3.1.1. Spatial Proportions of the Multimorbidity of Two or More Diseases by State and Region

Figure 3a reveals that the proportion of children displaying ‘two or more diseases’ in Nigeria was highest in Kebbi state, with 0.83 (95% CI: 0.78–0.86), followed by Jigawa state, 0.73 (95% CI: 0.69–0.78).
Similarly, Figure 3b showed that the proportion of children displaying ‘two or more diseases’ out of anaemia, malaria, and malnutrition was the highest in the northwest, 0.65 (95% CI: 0.62–0.67), followed by northeast geopolitical zone, with a proportion of 0.59 (95% CI: 0.56–0.62) of children living with MAMM. All of the geopolitical zones in the southern part of Nigeria had similar distributions of multimorbidity and had proportions below the national average of 0.48 (95% CI: 0.47–0.49), including the north-central region, with a proportion of 0.44 (95% CI: 0.41–0.47). Moreover, comparing the two maps, all of the states in the north-central region and states in the extreme northwest have similar proportions, while states in the northeast showed some levels of variation.

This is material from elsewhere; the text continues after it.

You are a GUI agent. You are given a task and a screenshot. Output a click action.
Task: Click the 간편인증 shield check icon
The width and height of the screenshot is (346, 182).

3.1.2. Multivariate Multilevel Analysis of Multimorbidity Status

Based on a multicollinearity check using the combination of backward and forward stepwise selection, 28 variables were finally included in the analysis. The definitions and classifications of these variables have been reported elsewhere [17].

3.1.3. Multilevel Mixed-Effect Ordinal Logistic Regression Models

The proportionality assumption was checked through a naïve method, showing that it was not violated. The predicted mean multimorbidity of the full model was 0.170, while the predicted mean multimorbidity of the partial model (after the variables that violated the proportionality assumptions were removed) was 0.166. The null hypothesis that the difference between these two means was not significantly different from zero at p < 0.05 was not rejected (p = 0.0729). So, it can be concluded that the proportionality assumption was not violated. Therefore, three-level multilevel mixed-effect ordinal logistic regression was used in the analysis. In the first instance, it was confirmed that the two-level model was significantly nested within a three-level model using a likelihood ratio test with χ2 = 293.65, p < 0.0001.

3.2. Model Building

In this section, four models were evaluated. This study used a weighted sample size of 10,451 children at level 1, nested in 1378 communities at level 2, with an average of 8 children per community, in turn nested in 37 states at level 3, with an average of 283 children per state.
Model 0 contained no covariate (variance component model), while models 1, 2, and 3 contained predictors for levels 1, 1 and 2, and 1, 2 and 3, respectively. However, model 3, which contained all of the level 1, 2, and 3 variables (full model), was adjudged the model of best fit with the highest log-likelihood (−9189.8) and lowest AIC (18,519.6), and therefore was reported. The likelihood ratio test (1558.3), p < 0.0001, of the variance component model indicates that the multilevel mixed-effect ordinal logistic model is better than a single-level ordinal logistic model (See Table 2).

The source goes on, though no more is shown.